WHAT YOU SHOULD DO. Each of the entries below should be written out exactly as it reads.

ENTRIES SHOWN.
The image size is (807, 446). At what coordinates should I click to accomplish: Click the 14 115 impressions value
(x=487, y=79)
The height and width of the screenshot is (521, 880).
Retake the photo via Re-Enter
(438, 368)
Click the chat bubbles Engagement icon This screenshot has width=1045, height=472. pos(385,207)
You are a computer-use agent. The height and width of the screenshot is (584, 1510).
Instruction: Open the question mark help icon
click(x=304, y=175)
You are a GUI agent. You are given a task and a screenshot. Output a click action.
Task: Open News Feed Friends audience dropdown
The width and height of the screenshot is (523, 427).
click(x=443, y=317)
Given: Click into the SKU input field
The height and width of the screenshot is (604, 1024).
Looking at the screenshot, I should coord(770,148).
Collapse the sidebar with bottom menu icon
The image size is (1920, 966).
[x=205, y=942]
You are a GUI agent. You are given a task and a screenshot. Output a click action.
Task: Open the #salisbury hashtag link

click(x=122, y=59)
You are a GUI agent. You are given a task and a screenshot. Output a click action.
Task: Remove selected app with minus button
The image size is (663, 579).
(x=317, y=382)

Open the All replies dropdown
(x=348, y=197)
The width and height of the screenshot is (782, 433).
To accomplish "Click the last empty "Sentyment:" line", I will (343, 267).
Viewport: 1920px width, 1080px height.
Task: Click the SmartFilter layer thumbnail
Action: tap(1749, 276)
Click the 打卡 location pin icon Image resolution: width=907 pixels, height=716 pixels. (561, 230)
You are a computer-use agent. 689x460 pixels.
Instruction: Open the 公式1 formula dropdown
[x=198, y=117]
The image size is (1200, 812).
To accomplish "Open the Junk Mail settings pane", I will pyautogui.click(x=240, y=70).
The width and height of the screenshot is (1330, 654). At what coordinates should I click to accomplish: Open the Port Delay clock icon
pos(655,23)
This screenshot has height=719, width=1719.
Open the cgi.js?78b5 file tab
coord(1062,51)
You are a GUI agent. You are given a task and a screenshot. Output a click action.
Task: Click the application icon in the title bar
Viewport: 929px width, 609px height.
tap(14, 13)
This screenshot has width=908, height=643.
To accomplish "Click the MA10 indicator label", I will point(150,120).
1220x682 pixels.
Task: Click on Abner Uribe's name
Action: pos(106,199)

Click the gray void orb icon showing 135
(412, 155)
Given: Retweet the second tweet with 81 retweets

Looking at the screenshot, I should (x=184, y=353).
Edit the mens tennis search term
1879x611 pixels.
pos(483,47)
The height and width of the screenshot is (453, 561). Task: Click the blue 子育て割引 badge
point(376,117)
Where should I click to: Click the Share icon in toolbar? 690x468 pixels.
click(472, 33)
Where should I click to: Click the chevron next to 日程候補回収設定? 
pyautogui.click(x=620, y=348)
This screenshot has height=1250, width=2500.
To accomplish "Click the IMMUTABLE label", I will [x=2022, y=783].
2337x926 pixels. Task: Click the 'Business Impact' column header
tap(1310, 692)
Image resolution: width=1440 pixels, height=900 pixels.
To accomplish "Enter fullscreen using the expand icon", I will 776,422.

YOUR RESPONSE.
The image size is (807, 446). At what coordinates should I click to accomplish: Click the 14 115 impressions value
(x=487, y=79)
The height and width of the screenshot is (521, 880).
Retake the photo via Re-Enter
(438, 368)
Click the chat bubbles Engagement icon This screenshot has width=1045, height=472. pos(385,207)
You are a computer-use agent. The height and width of the screenshot is (584, 1510).
Instruction: Open the question mark help icon
click(x=304, y=175)
You are a GUI agent. You are given a task and a screenshot. Output a click action.
Task: Open News Feed Friends audience dropdown
The width and height of the screenshot is (523, 427).
click(x=443, y=317)
Given: Click into the SKU input field
The height and width of the screenshot is (604, 1024).
Looking at the screenshot, I should coord(770,148).
Collapse the sidebar with bottom menu icon
The image size is (1920, 966).
[x=205, y=942]
You are a GUI agent. You are given a task and a screenshot. Output a click action.
Task: Open the #salisbury hashtag link

click(x=122, y=59)
You are a GUI agent. You are given a task and a screenshot. Output a click action.
Task: Remove selected app with minus button
The image size is (663, 579).
(x=317, y=382)

Open the All replies dropdown
(x=348, y=197)
The width and height of the screenshot is (782, 433).
To accomplish "Click the last empty "Sentyment:" line", I will (343, 267).
Viewport: 1920px width, 1080px height.
Task: Click the SmartFilter layer thumbnail
Action: tap(1749, 276)
Click the 打卡 location pin icon Image resolution: width=907 pixels, height=716 pixels. (561, 230)
You are a computer-use agent. 689x460 pixels.
Instruction: Open the 公式1 formula dropdown
[x=198, y=117]
The image size is (1200, 812).
To accomplish "Open the Junk Mail settings pane", I will pyautogui.click(x=240, y=70).
The width and height of the screenshot is (1330, 654). At what coordinates should I click to accomplish: Open the Port Delay clock icon
pos(655,23)
This screenshot has height=719, width=1719.
Open the cgi.js?78b5 file tab
coord(1062,51)
You are a GUI agent. You are given a task and a screenshot. Output a click action.
Task: Click the application icon in the title bar
Viewport: 929px width, 609px height.
tap(14, 13)
This screenshot has width=908, height=643.
To accomplish "Click the MA10 indicator label", I will point(150,120).
1220x682 pixels.
Task: Click on Abner Uribe's name
Action: pos(106,199)

Click the gray void orb icon showing 135
(412, 155)
Given: Retweet the second tweet with 81 retweets

Looking at the screenshot, I should (x=184, y=353).
Edit the mens tennis search term
1879x611 pixels.
pos(483,47)
The height and width of the screenshot is (453, 561). Task: Click the blue 子育て割引 badge
point(376,117)
Where should I click to: Click the Share icon in toolbar? 690x468 pixels.
click(472, 33)
Where should I click to: Click the chevron next to 日程候補回収設定? 
pyautogui.click(x=620, y=348)
This screenshot has height=1250, width=2500.
To accomplish "Click the IMMUTABLE label", I will [x=2022, y=783].
2337x926 pixels. Task: Click the 'Business Impact' column header
tap(1310, 692)
Image resolution: width=1440 pixels, height=900 pixels.
To accomplish "Enter fullscreen using the expand icon", I will 776,422.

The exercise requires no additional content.